The Fund cited strong programme implementation and priorities that include sustaining the fiscal effort while supporting flood-affected households, keeping inflation durably within the State Bank of Pakistan’s target range, restoring the energy sector’s viability, and advancing structural reforms. 

The IMF also said the RSF-backed climate agenda is progressing, noting that recent floods highlight the need for consistent, comprehensive reforms to reduce climate risk.

GCD report and reform asks

Ahead of the Board meeting, the IMF is pressing Pakistan to publish, and act on its Governance and Corruption Diagnostic (GCD) report. 

Recommendations include making the Special Investment Facilitation Council fully transparent, creating a central registry of state-owned land and holding entities, conducting performance assessments of judges, publishing asset declarations of bureaucrats, and removing the Finance Secretary from the State Bank of Pakistan’s (SBP) board.

While the Finance Ministry cannot legally block publication, it has repeatedly delayed releasing the report, which was originally due by the end of July and has since seen multiple extensions. The report must be published ahead of the Board meeting that will determine the $1.2 billion disbursement.

Upon approval, the disbursement will bolster external buffers while supporting the programme priorities outlined in the SLA, fiscal discipline, inflation management within the SBP target range, restoring energy-sector viability, advancing structural reforms, and progress on the RSF-backed climate agenda.

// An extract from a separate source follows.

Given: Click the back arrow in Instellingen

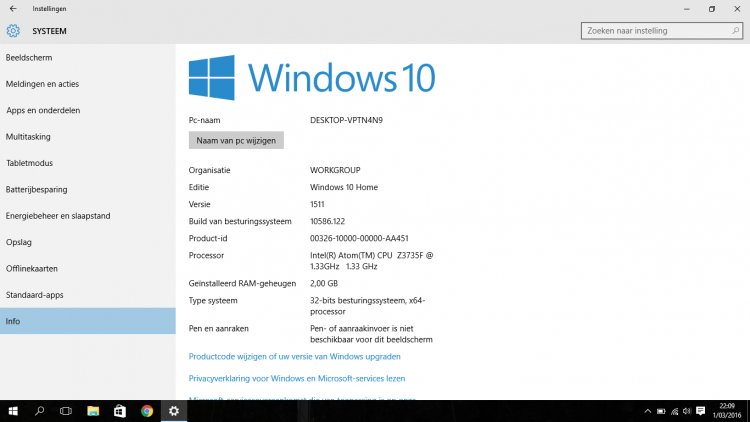Looking at the screenshot, I should pos(12,8).
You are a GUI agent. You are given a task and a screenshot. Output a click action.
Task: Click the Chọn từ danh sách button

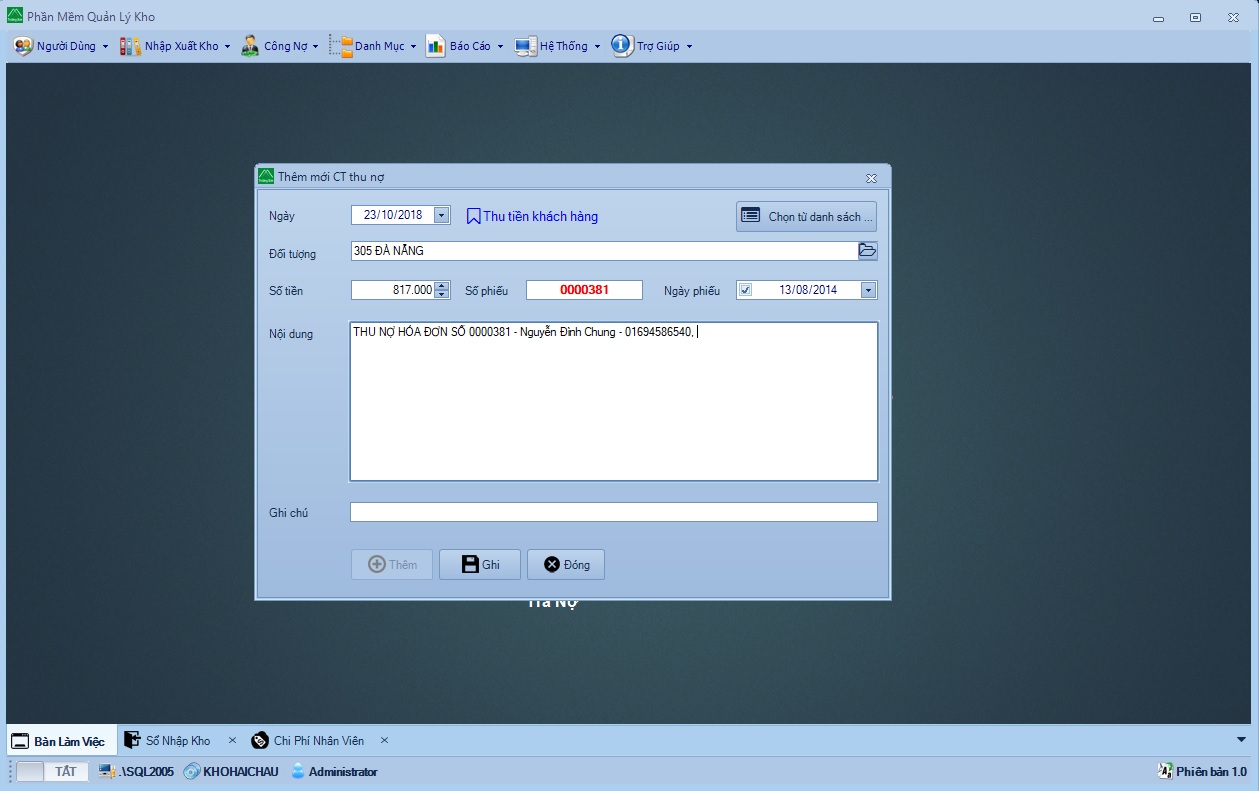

IMF team in talks on budget-making process

Meanwhile, the visiting technical mission of the IMF has been negotiating with Pakistani authorities on the formulation of budget-making process and taking steps for the functioning of newly established Tax Policy Office (TPO) under the umbrella of Ministry of Finance.

“A visiting technical mission of the IMF has been negotiating the formulation of upcoming budget and scrutinising its whole process. The recommendations finalised in the technical mission could result in the placement of a structural benchmark after endorsement of the review mission of the IMF, scheduled to visit Islamabad in Feb/ March 2026,” top official sources confirmed while talking to The News.

The TPO, which came into being under the jurisdiction of the Ministry of Finance, will finalise its functioning process, and then the tax proposals might also be firmed up during the ongoing technical level parleys. The IMF’s upcoming review mission, expected to visit Islamabad in Feb/ March 2026, would then finalise tax proposals for the next budget 2026-27.

The IMF has dispatched its technical mission after receiving a formal request from Islamabad.

One top official said that the visiting technical mission would stay in Islamabad for a week to discuss the formulation of the budget process, including revenues and expenditures, and how the projection and forecasting of the budget on a medium-term basis could be made transparent by ensuring its traceability.

The visiting team will also be briefed on the formation of a high-powered committee to oversee the implementation of a digitalised Public Finance Management (PFM) master plan, which aims to improve transparency and accountability in budget formulation and execution.

The proposed changes are expected to address financial discipline, legal frameworks, medium-term planning, service delivery and corruption prevention under the budgetary framework.